Только что, час тому назад, я была обычным человеком. Тем самым, который разговаривал со своими студентами о Боэции и Алкуине. Участвовал в дискуссии на заседании в университете. Тем, который не без технических трудностей, но покупал себе в супермаркете сэндвич в дорогу, и кассир разговаривала со мной. Я это точно помню.
Я была человеком, пригодным к обыденной коммуникации, как и любой из нас.
Что случилось? Вопрос поставлен неверно. Я ведь точно знаю, что не случилось ничего фактического. Тогда – что происходит? В какой именно момент я, абсолютно ментально сохранный человек, общающийся по четырнадцать часов в сутки, начинаю рассматриваться другими как объект, не предназначенный для коммуникации, даже элементарной?!
Рискую показаться наивной: я долго и безуспешно билась об этот вопрос. Ответ пришёл, когда конфигурация повторилась на другом поле: в районной поликлинике. Войдя в кабинет с подругой и встретив недоумение врача: «Почему вдвоём?» – я объяснила, что я инвалид первой группы и стараюсь не ходить одна. Больше со мной не разговаривали. Все вопросы о моём состоянии были заданы… моей подруге. Рекомендации выдали тоже ей.

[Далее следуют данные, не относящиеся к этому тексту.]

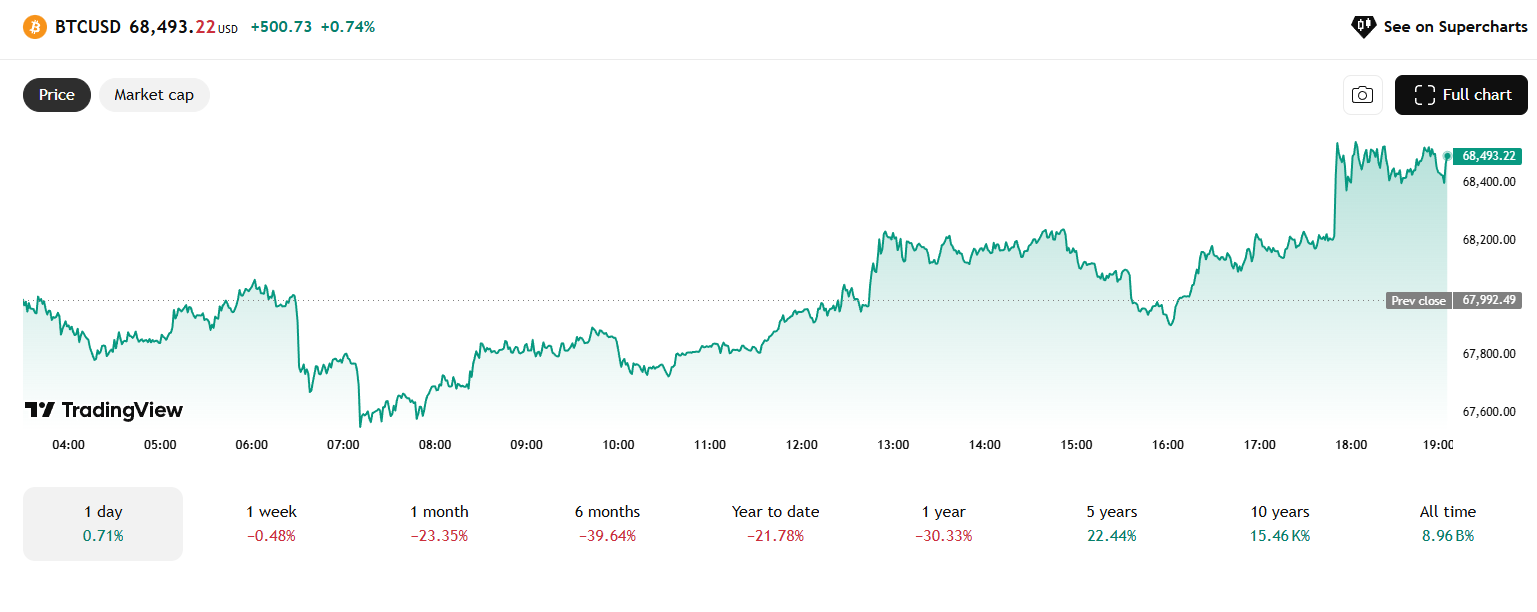The image size is (1537, 612).
Task: Select the 1 week range
Action: [x=271, y=523]
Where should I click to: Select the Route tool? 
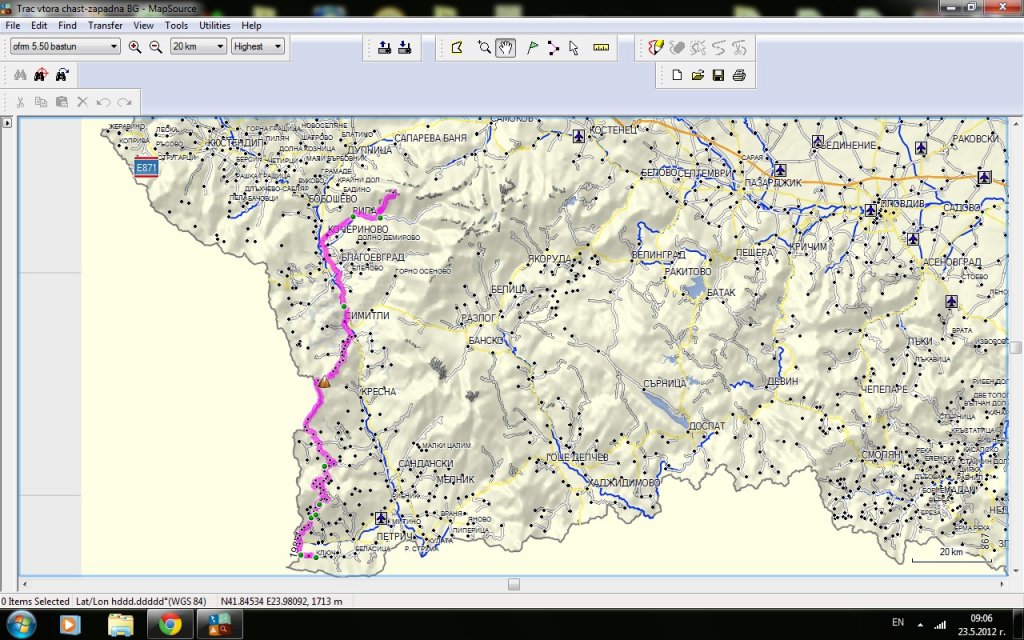pos(553,47)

Надо признаться, что в таком положении я испытываю смешанные чувства. Более всего хочется взять человека за плечи, повернуть лицом к себе и внятно отчётливо произнести: «Алло. Я здесь. Я умею разговаривать. Ещё я умею читать, писать и понимать человеческую речь. Говорите о моих делах со мной, пожалуйста». Это – самый мягкий вариант. К сожалению, по понятным причинам категорически неосуществимый.
Кроме того, у меня нет ни грамма сомнения в том, что никто из упомянутых – ни сопровождающие, ни врачи – ничего дурного в мой адрес не только намеренно не хотел, но и в виду не имел.
Если вдуматься, мы имеем дело с проявлением чистейшего абсурда. Речь не о человеке с ментальными нарушениями, который объективно нуждается в помощи при коммуникации в обществе. И не об инвалиде с утратой социальных навыков в результате замкнутой жизни дома. Выраженная – зримая или высказанная – физическая беспомощность в глазах окружающих автоматически лишает человека его собственной личности и даже умственных способностей. «Не может идти = не может ответить на вопрос???» «С трудом сидит на стуле = не в состоянии говорить о своей болезни и лечении???» Абсурдно. Но факт. Различие двух моих положений – единственно в том, что ни в университете, ни в магазине меня не воспринимают беспомощной, ибо я, в свою очередь, не прошу там ни о какой помощи. В этих местах я пока справляюсь сама. Следовательно, стоит каждому из нас утратить – полностью или частично, но в значительной мере – нашу физическую независимость, как мы немедленно теряем для окружающих нашу субъектность? И становимся объектом помощи? Уверены ли люди, что они сами готовы к такому отношению со стороны других?
Здесь – самая страшная точка моих наблюдений. Потому что мой ответ на последний вопрос: «Боюсь, что да». Огромное число людей искренне уверены, что заболев, став инвалидами или попросту состарившись, они лишатся человеческого достоинства. Ведь общение, обращенная нами друг к другу речь – это часто не осознаваемое нами, но явственное свидетельство взаимного признания нашего достоинства детей Божиих. Детей, сотворённых по образу и подобию и наделённых даром речи. Люди живут в осознании и в безропотном принятии того, что так с людьми можно, и с ними в свой час обойдутся так же. В диалоге они никогда не признают такого образа мыслей – слишком бесчеловечно звучит. Но практика свидетельствует, что именно такое видение человека «правит бал». Право на коммуникацию, оно же право на достоинство, есть у сильного.
Кстати, со старыми людьми точно так же не разговаривают, если они пришли не одни. Ни врачи, ни сотрудники Сбербанка, никто. Я проверяла.
Так вот: мы, ментально сохранные, социально адаптированные инвалиды… ничем не отличаемся от вас, друзья, в проекции общения! Правда! Вам же не приходит в голову, что толстоватый неловкий человек соображает хуже, чем отменный футболист, и потому недостоин разговора с ним?
А пандус в поликлинике есть. И на вокзале. И не один. Среда доступная.